##### Data for processing #####
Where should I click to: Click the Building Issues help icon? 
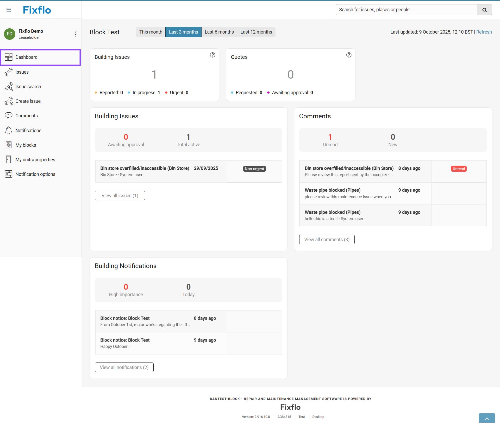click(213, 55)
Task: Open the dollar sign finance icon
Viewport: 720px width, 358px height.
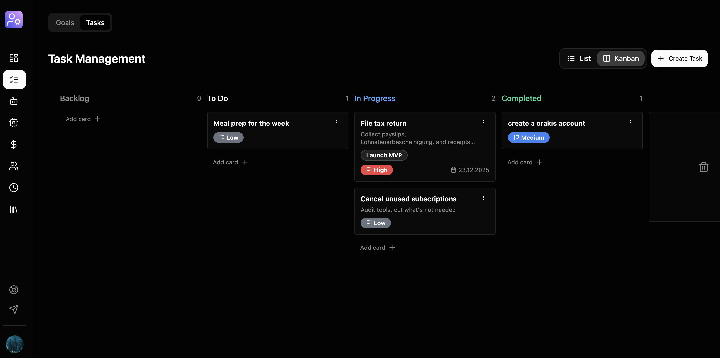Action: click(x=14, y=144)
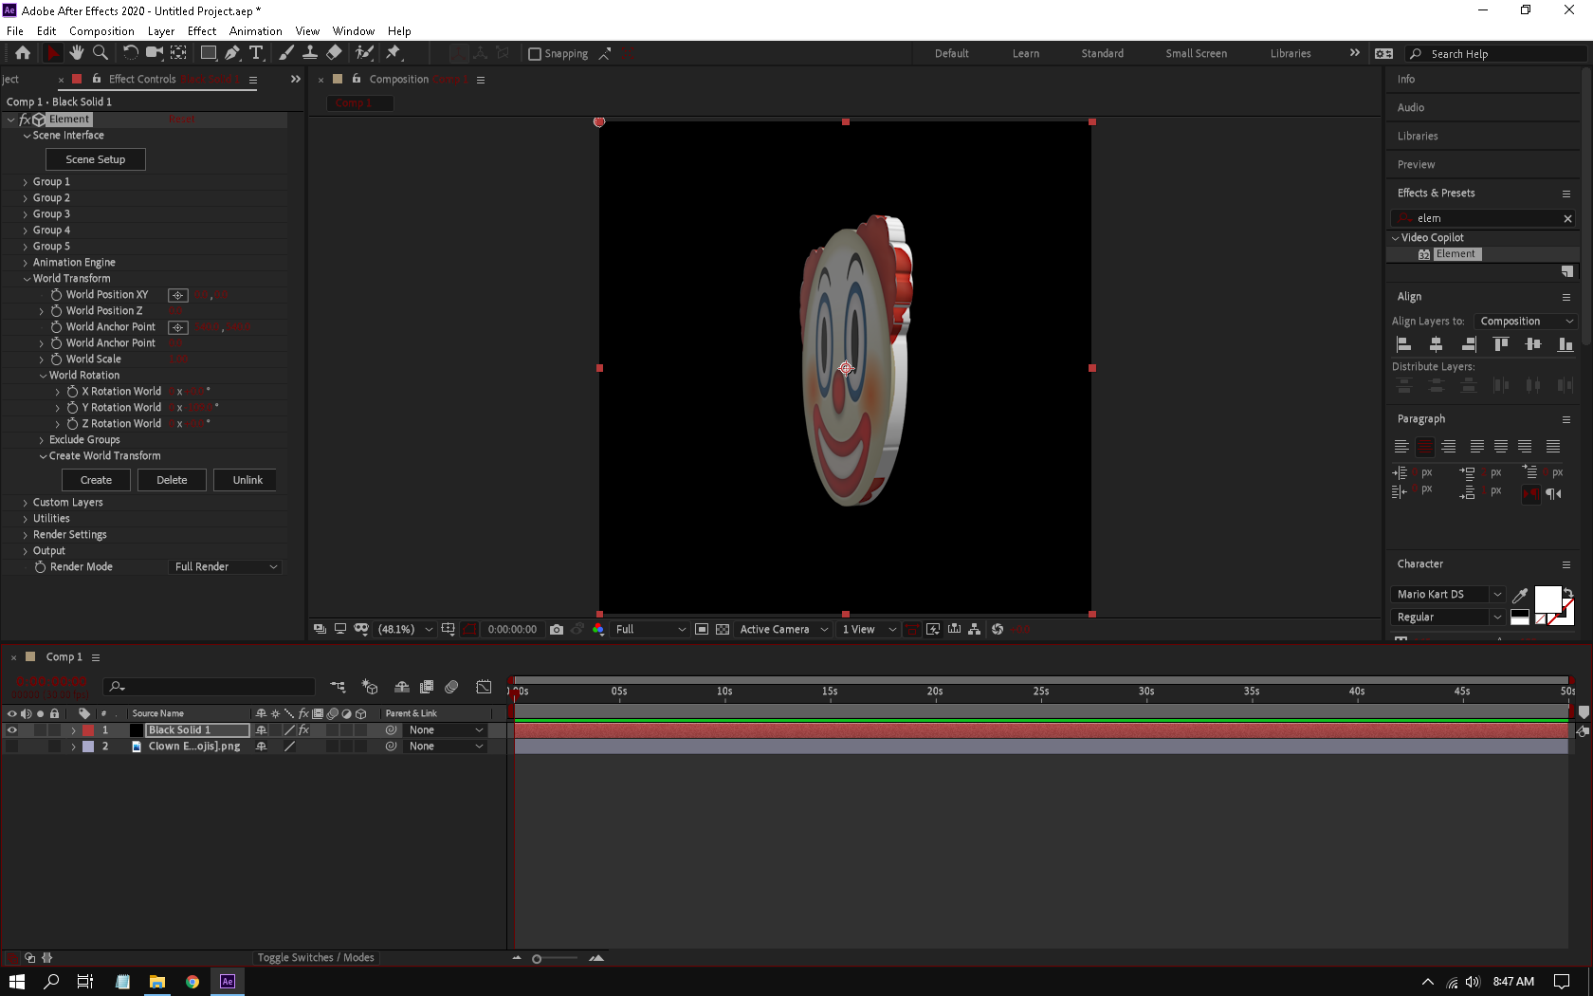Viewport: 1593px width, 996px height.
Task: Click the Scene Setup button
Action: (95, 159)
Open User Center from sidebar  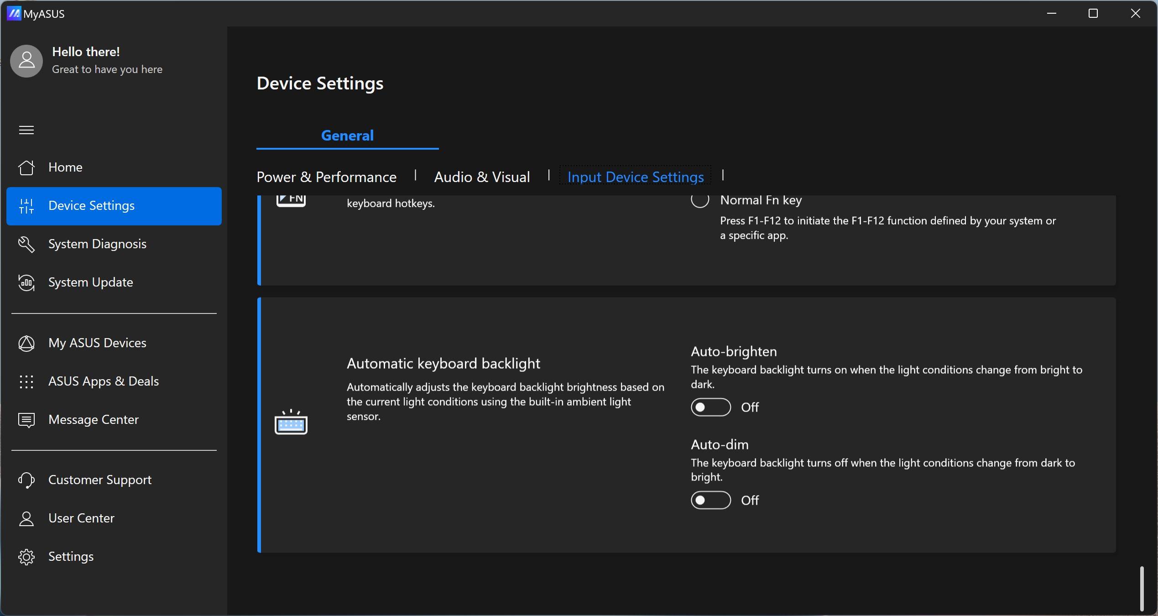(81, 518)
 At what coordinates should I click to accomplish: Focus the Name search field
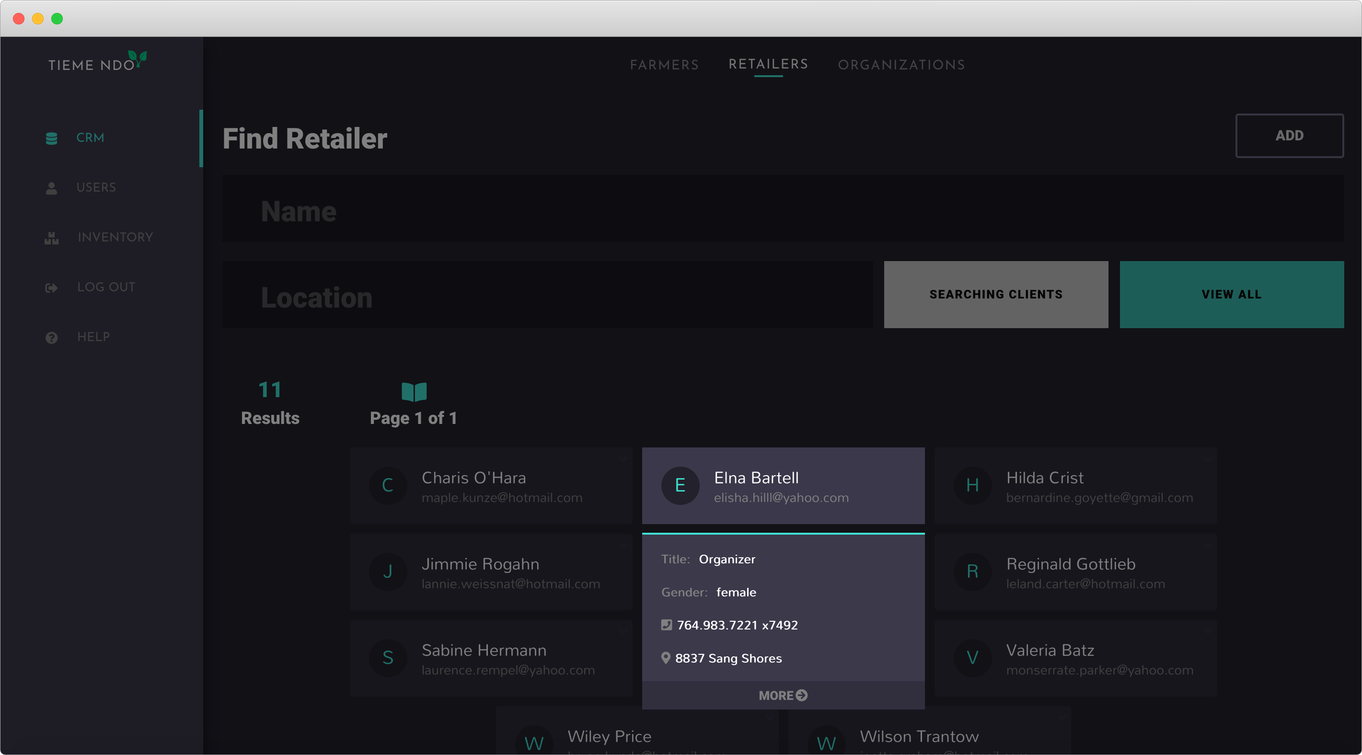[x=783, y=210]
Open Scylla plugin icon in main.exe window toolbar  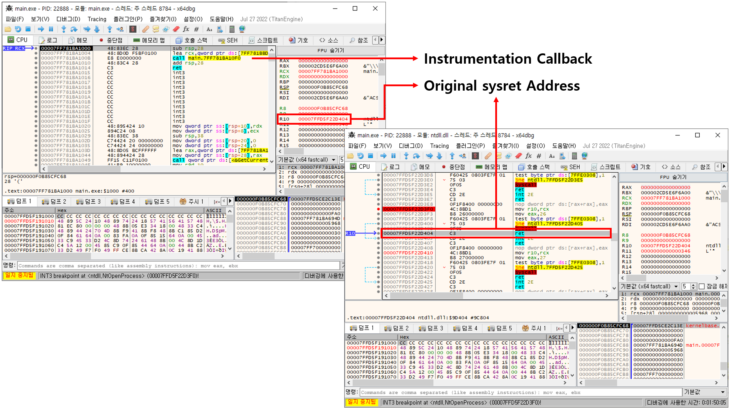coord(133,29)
#####
##### Data for processing #####
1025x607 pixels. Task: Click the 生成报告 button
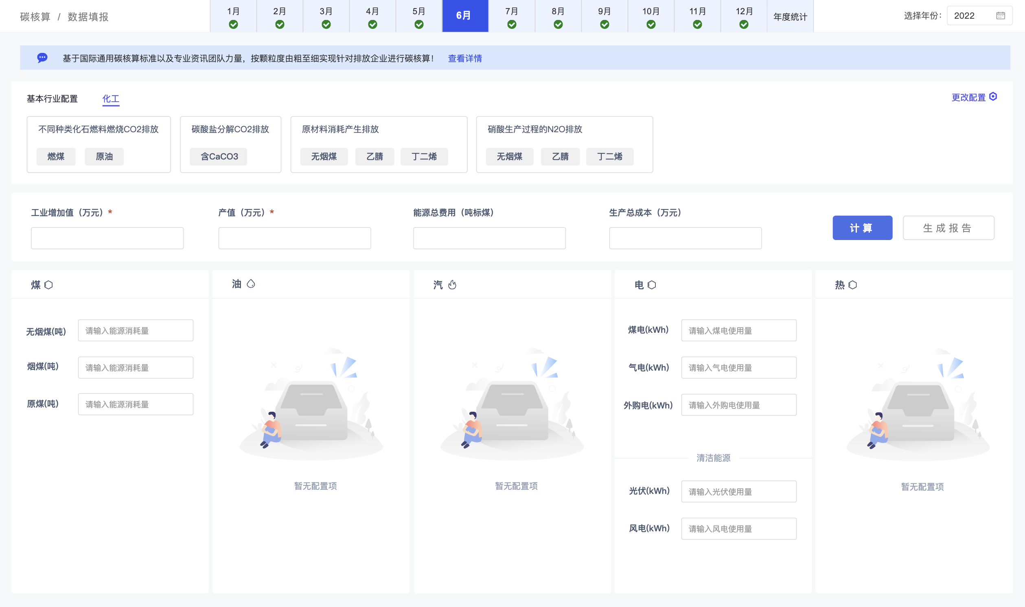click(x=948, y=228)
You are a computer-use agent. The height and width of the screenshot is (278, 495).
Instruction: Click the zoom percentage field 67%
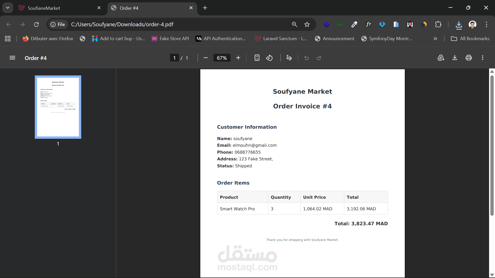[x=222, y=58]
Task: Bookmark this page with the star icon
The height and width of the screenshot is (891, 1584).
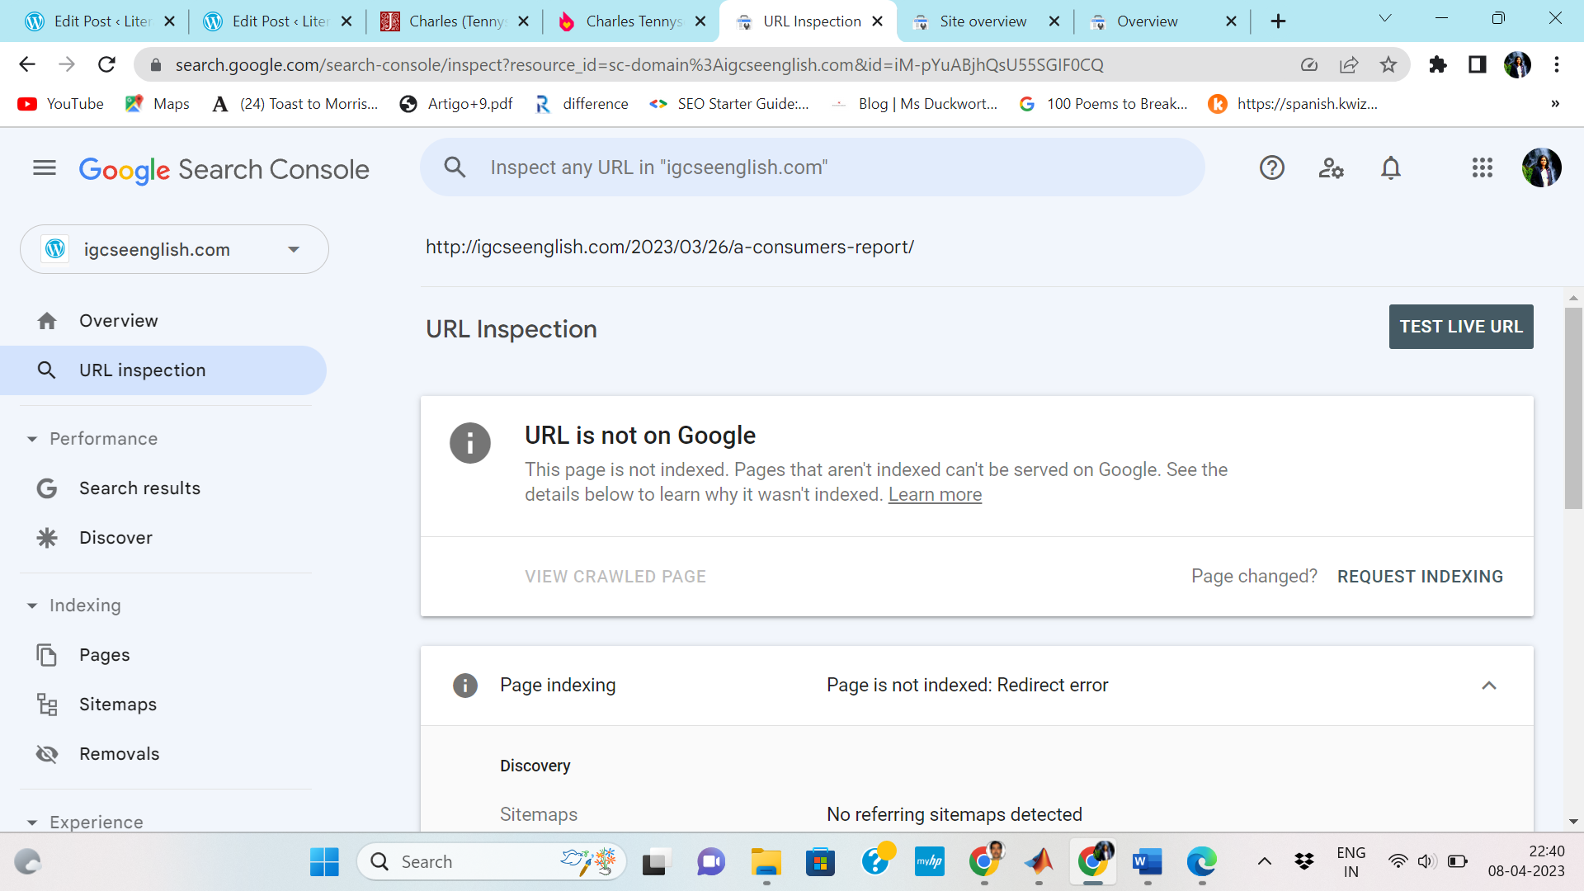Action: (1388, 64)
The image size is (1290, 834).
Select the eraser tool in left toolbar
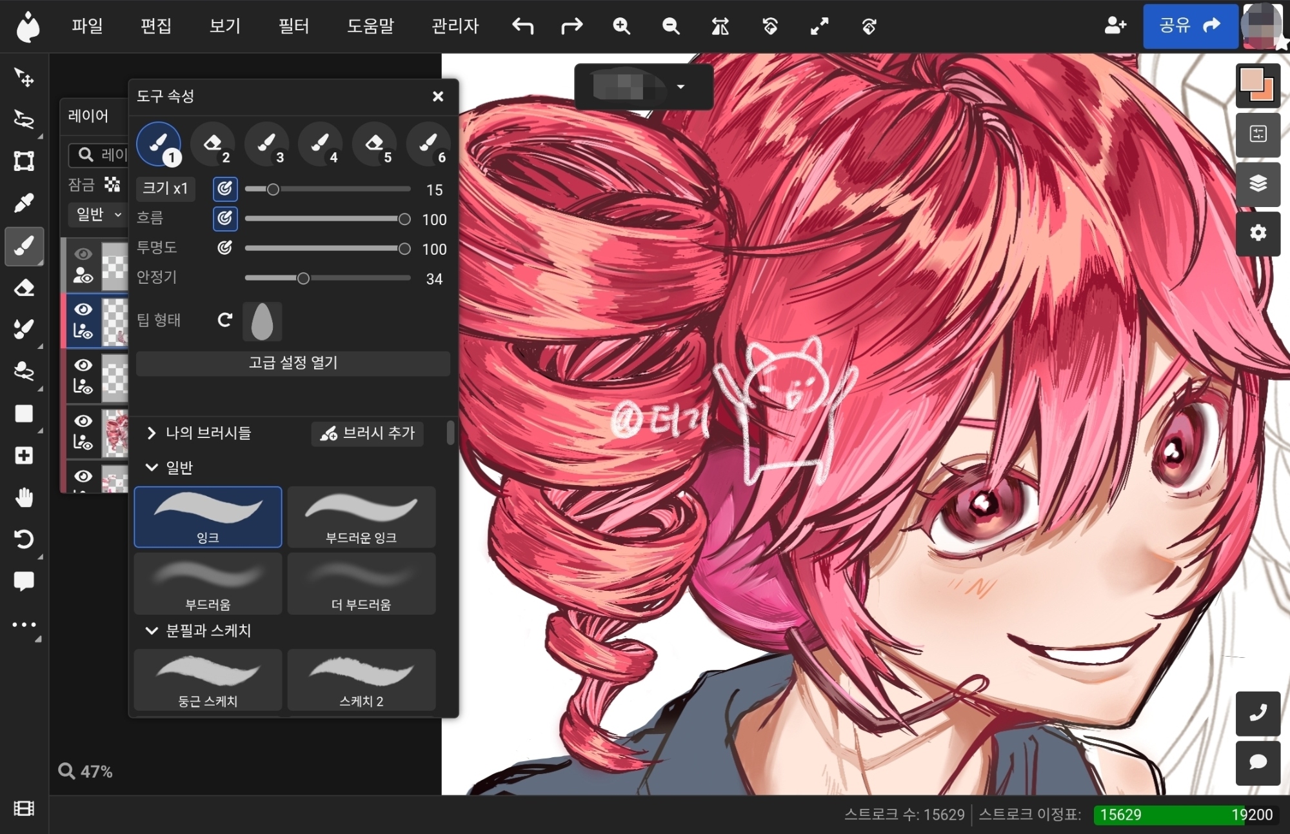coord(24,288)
#####
##### Data for processing #####
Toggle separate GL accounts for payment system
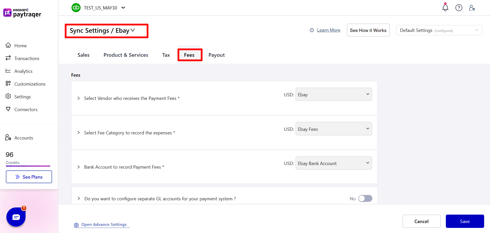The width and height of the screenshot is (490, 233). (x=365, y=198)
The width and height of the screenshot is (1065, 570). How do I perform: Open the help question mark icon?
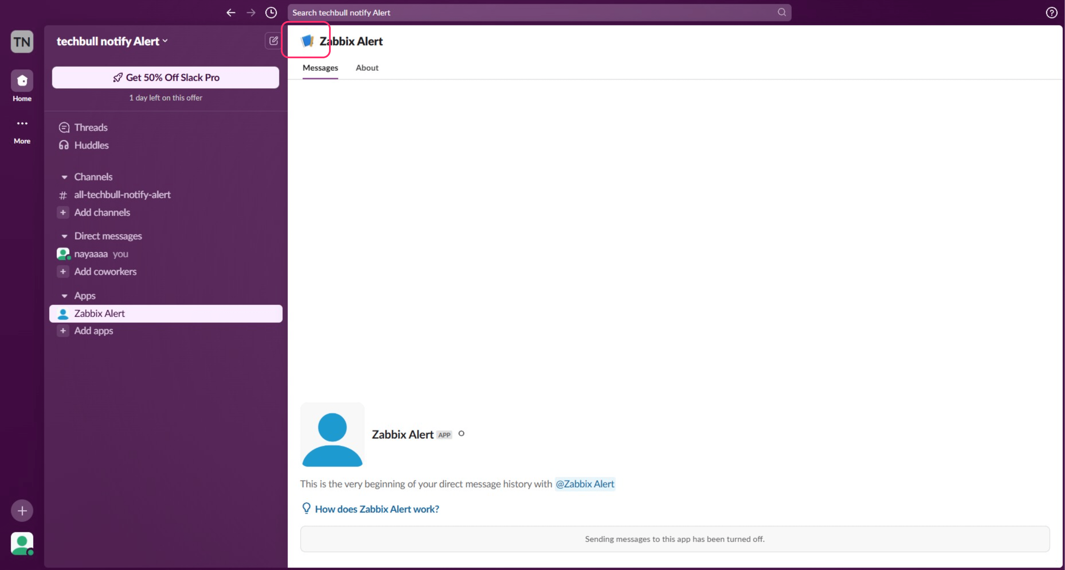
#####
Only one stretch of the data is wanted: write out exactly the lines from the one holding "Toggle separate GL" through the one holding "The width and height of the screenshot is (1065, 570).", both included, without the pictures.

● Response to this exercise
Toggle separate GL accounts for payment system
The width and height of the screenshot is (490, 233). (x=365, y=198)
The width and height of the screenshot is (1065, 570). How do I perform: Open the help question mark icon?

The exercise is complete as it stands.